Das Münchener Team will auch eigene Audio-Inhalte für Kinder erstellen. Die Konkurrenz um die junge Zielgruppe ist groß. Ein bekannter Musiker hilft mit Kapital, Kontakten und Know-how.

1000 Alben zur Auswahl – alle vorinstalliert auf einem bunten Kopfhörer: Mit diesem Angebot an kindgerechter Musik und Hörspielen will das Start-up Kekz im kommenden Frühjahr loslegen. Gedacht ist die Kombination für Kinder zwischen drei und sieben Jahren. Anstatt des elterlichen Smartphones oder Tablet soll der Kopfhörer des Start-ups für Unterhaltung auf Reisen oder in der Wohnung sorgen. „Das Thema beschäftigt alle Eltern“, ist Mitgründer Carl Taylor überzeugt.

Gleichzeitig will Kekz ein gutes Geschäftsmodell für sich aufbauen.
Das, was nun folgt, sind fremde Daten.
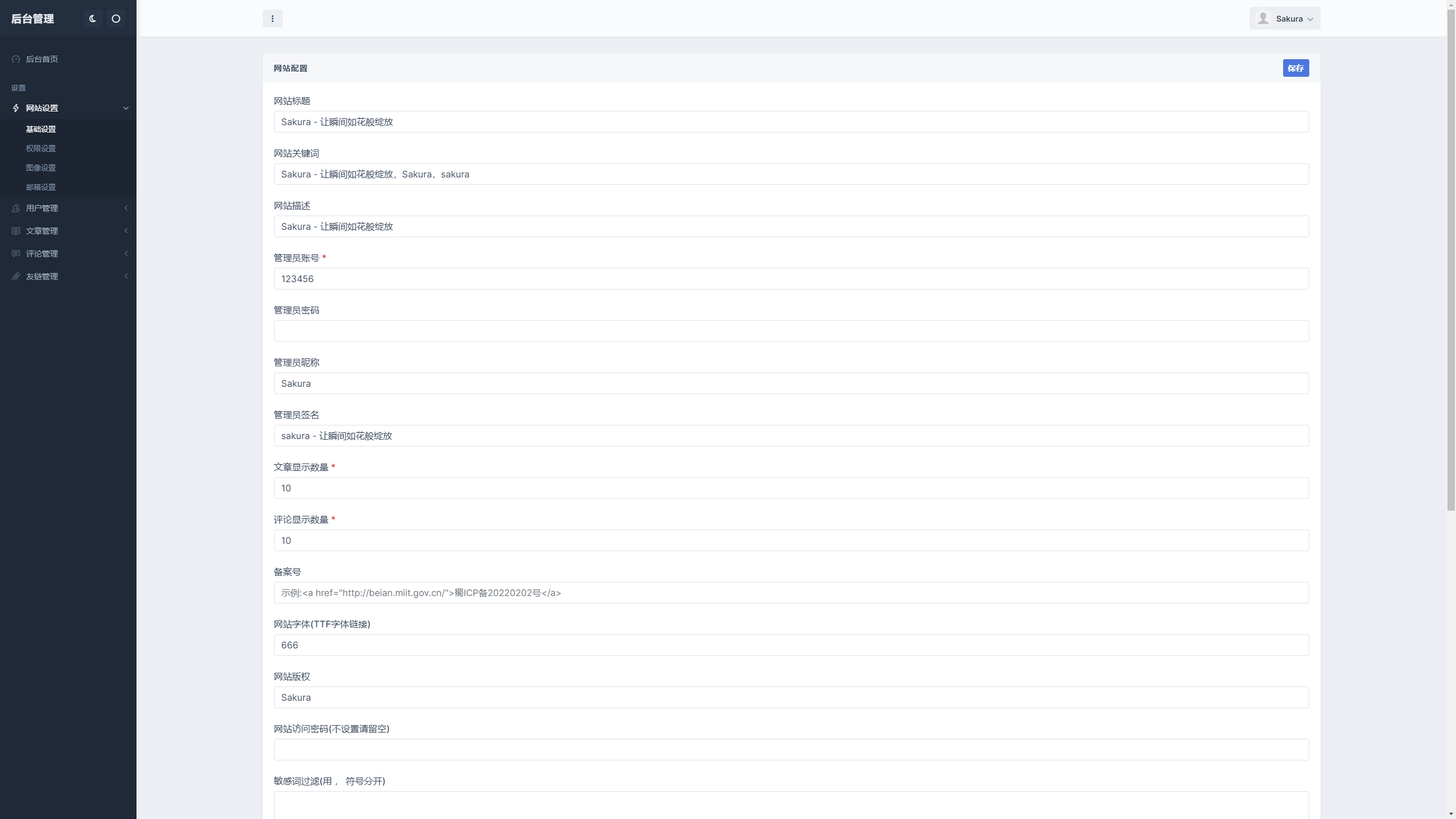
Task: Expand the 友链管理 submenu arrow
Action: [126, 276]
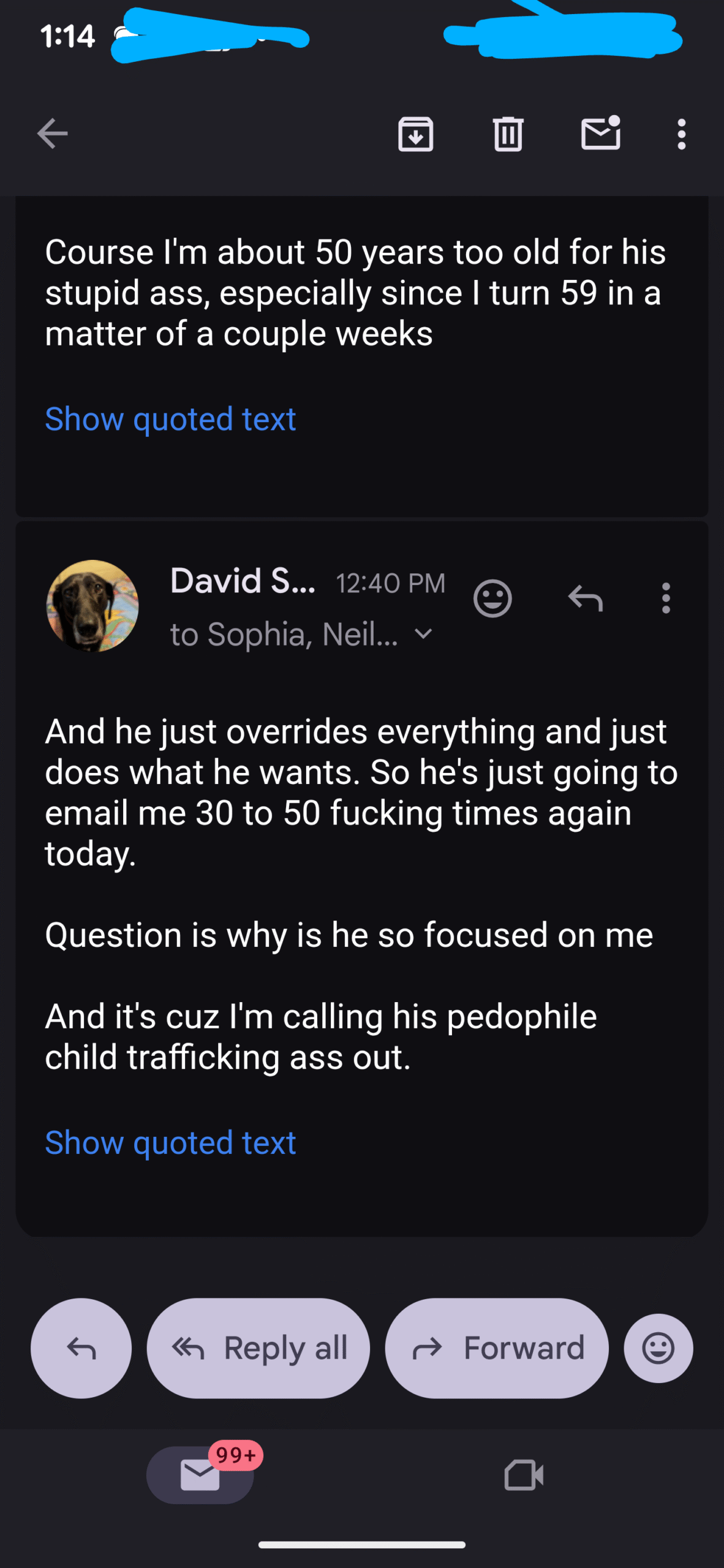Tap David S... sender name
This screenshot has width=724, height=1568.
(243, 581)
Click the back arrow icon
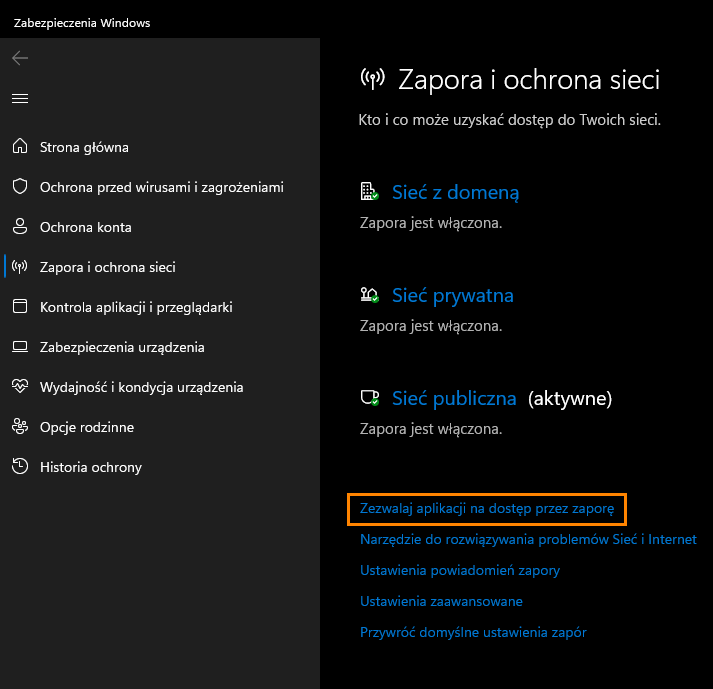713x689 pixels. coord(20,58)
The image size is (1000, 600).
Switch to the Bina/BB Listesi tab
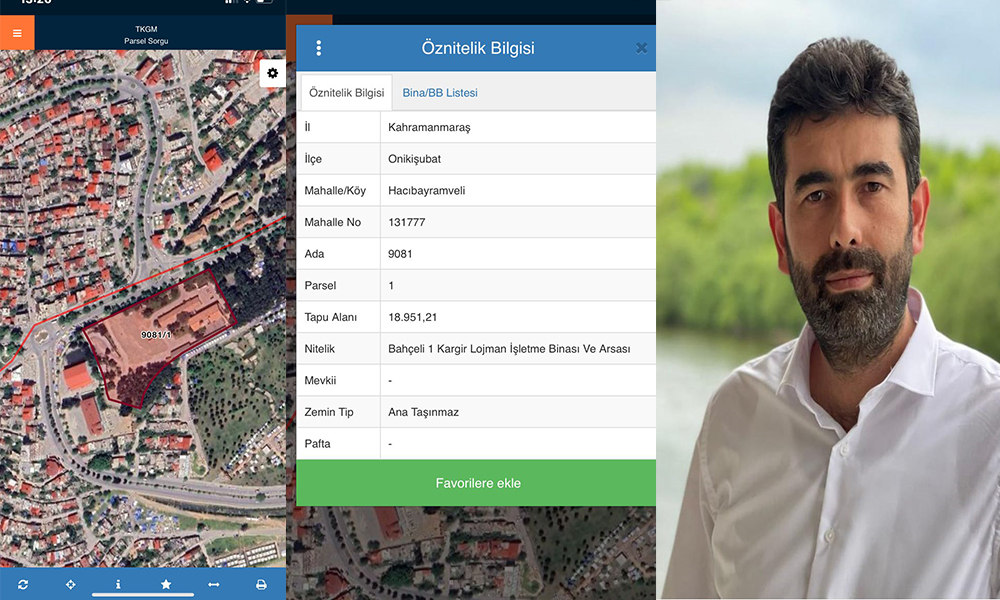[440, 93]
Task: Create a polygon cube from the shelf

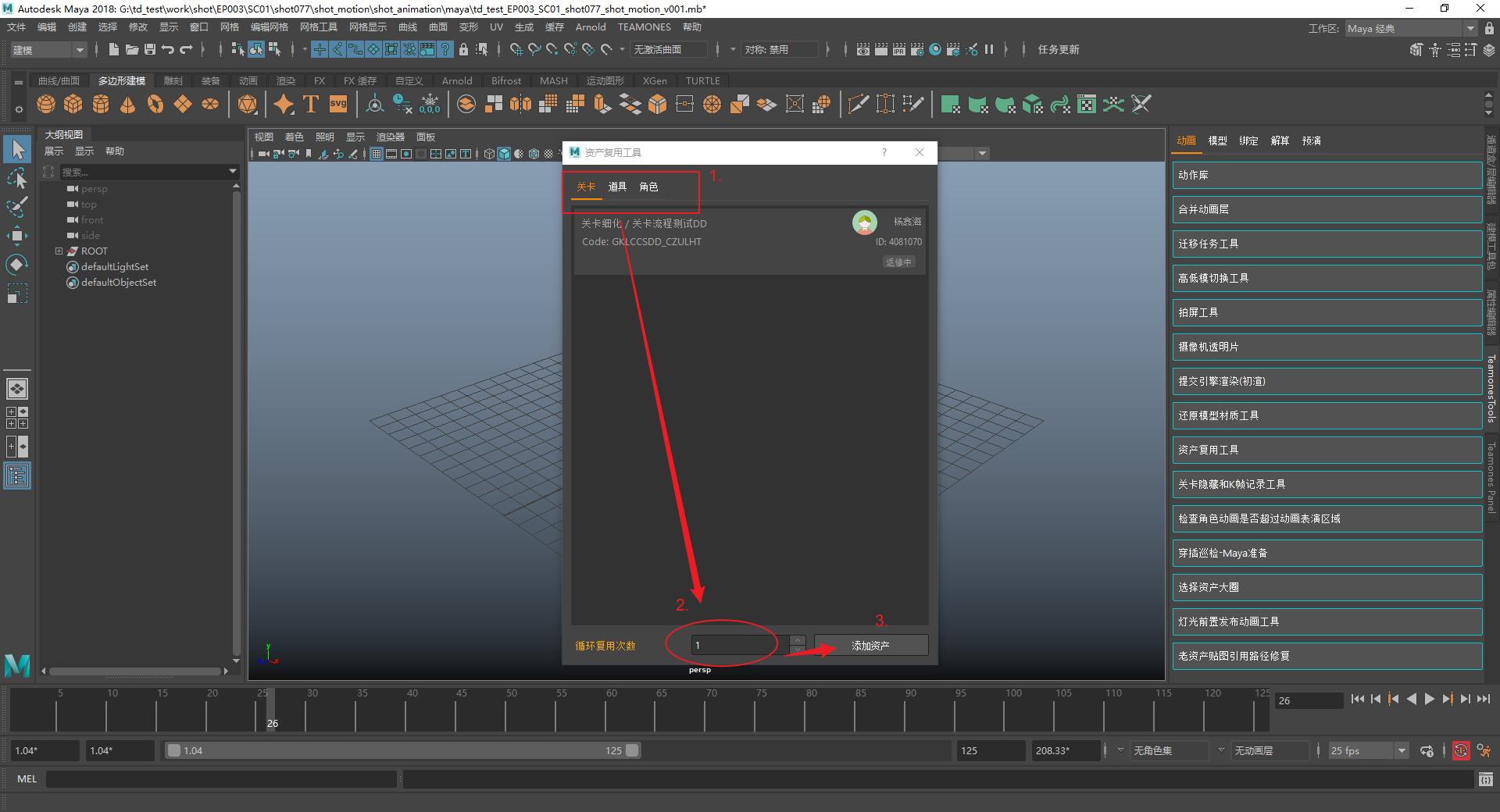Action: click(x=73, y=104)
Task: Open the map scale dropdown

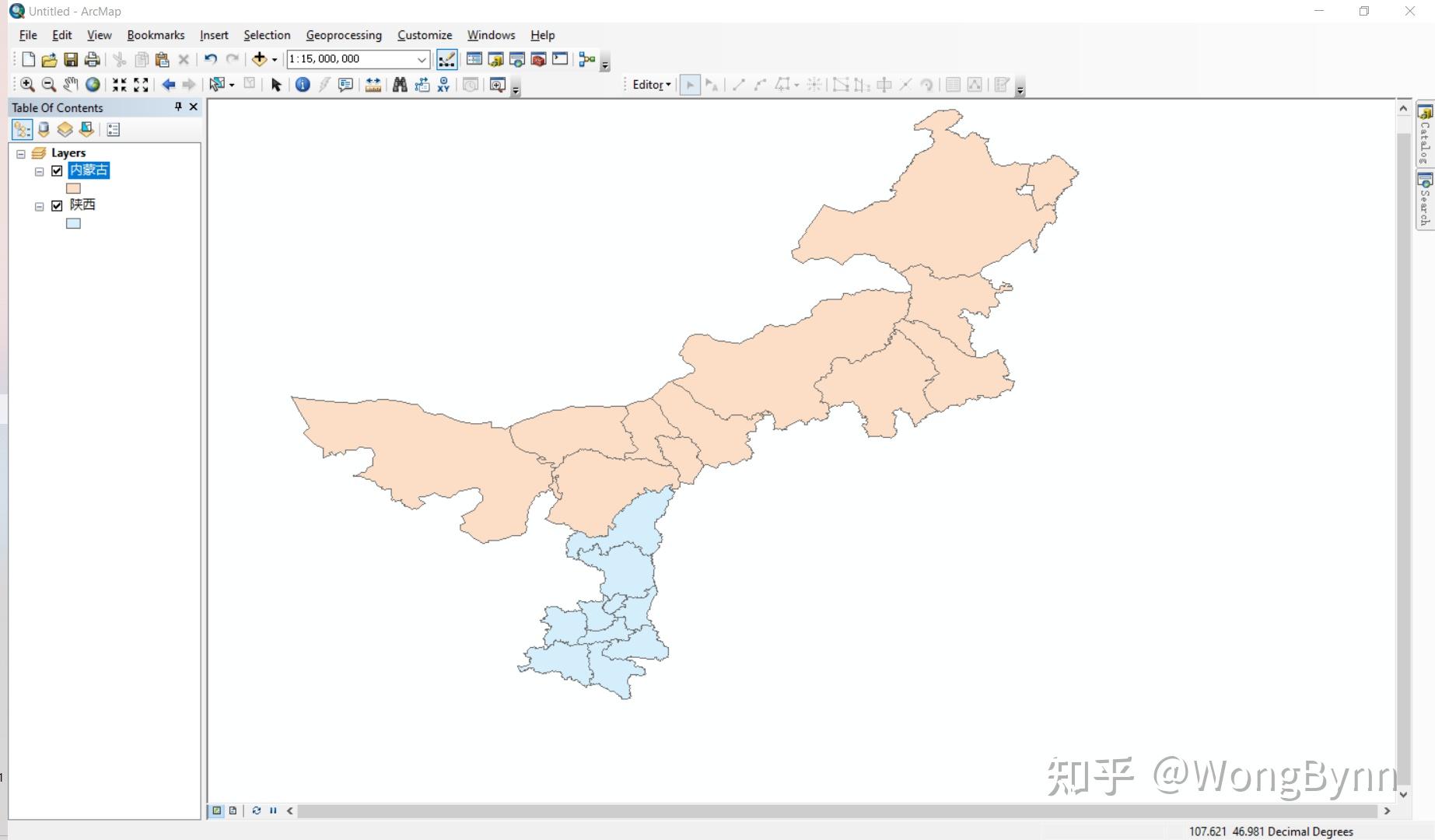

Die Kopfhörer selbst sollen im Frühjahr für knapp 60 Euro in den Verkauf gehen. Dazu werden die einzelnen „Chips“ für je sieben bis elf Euro verkauft, die unterschiedliche Hörspielserien oder Musikalben auf dem Kopfhörer freischalten. Die Kinder können sich je nach Bild das gewünschte Hörspiel aussuchen und in die Hörer einlegen. Mit dem Konzept orientieren sich Taylor und sein Mitgründer Adin Mumma an einem Erfolgsprodukt der vergangenen Jahre: „Wäre es nicht super, das haptische Gefühl der Toniebox mit einem Kopfhörer zu koppeln“, beschreibt Taylor den Ausgangspunkt des Start-ups vor einem Jahr.

Musik fürs Kinderzimmer ist ein Millionen-Markt

Die Toniebox entstand 2013 in Düsseldorf. Hier können Kinder eine Spielfigur auf einen gepolsterten Lautsprecher stellen – das Gerät spielt dann die zur Figur passende Geschichte ab. Das Start-up zog erst die Aufmerksamkeit vieler Eltern auf sich, dann folgten die Investoren. Im vergangenen Jahr sicherten sich Investoren die Mehrheit an dem schnell wachsenden Unternehmen, im Gespräch war eine Bewertung im dreistelligen Millionenbereich.

Davon ist Kekz noch weit entfernt. Aktuell sucht das Start-up nach Testkunden, im Frühjahr 2021 will man die fertigen Geräte auf dem Markt anbieten. Schon jetzt sorgt das Team aus München aber für Wirbel. Das Produkt wurde mit dem German Design Award ausgezeichnet, beim Start-up-Festival Bits&Pretzels konnte sich die Gründer präsentieren, die TV-Caster der „Höhle der Löwen“ haben bereits angeklopft.

Peter Maffay steigt als Investor ein

Und nach der ersten Entwicklungsphase aus eigenen Mitteln ist nun auch der erste Investor dazugekommen. Mit Kapital, Kontakten und Know-how soll Peter Maffay weiterhelfen. „Die Idee einer ablenkungsfreien Unterhaltungsmöglichkeit, die fast schon an analoge Zeiten erinnert, hat uns begeistert“, lässt sich Maffay zitieren. Er hat sich mit einer ungenannten Summe an Kekz beteiligt – die Verbindung entstand über den vorherigen Job von Mitgründer Taylor bei Sony Music. „Inhaltlich ist die Partnerschaft für uns Gold wert“, sagt Taylor. „Eltern vertrauen Peter Maffay als Produzent von hochwertigen Inhalten für Kinder“.

Die „Tabaluga“-Saga von Maffay gehört auch zum Grundpaket der Kekz-Kopfhörer. Zudem sollen in dem Studio des Musikers demnächst auch eigene Inhalte entstehen. Man wolle hin zu einer „Art Audio-Netflix für Kinder“, beschreibt es Taylor. Die Auswahl an unterhaltsamen oder auch lehrreichen Inhalten soll so nach und nach wachsen. Die sollen die lizenzierten Hörspiele und Alben ergänzen.

Dabei stößt das Start-up aber auch in die Geschäftsmodelle einiger anderer Unternehmen vor: Viele Kopfhörerhersteller haben bereits seit vielen Jahren spezielle Produkte für Kinder im Angebot, oft in bunten Farben und mit einer begrenzten Lautstärke. Beim Streamingdienst Spotify findet sich heute schon ein umfangreiches Angebot speziell für Kinder. Und zur Toniebox gibt es auch eigene kabelgebundene Kopfhörer. Es gebe viele Hersteller in den verwandten Bereichen, sagt Kekz-Gründer Taylor – bleibt jedoch optimistisch für die Chancen seines Start-ups: „Aber in dem Bereich der autarken Reiseunterhaltung gibt es keine Konkurrenz“.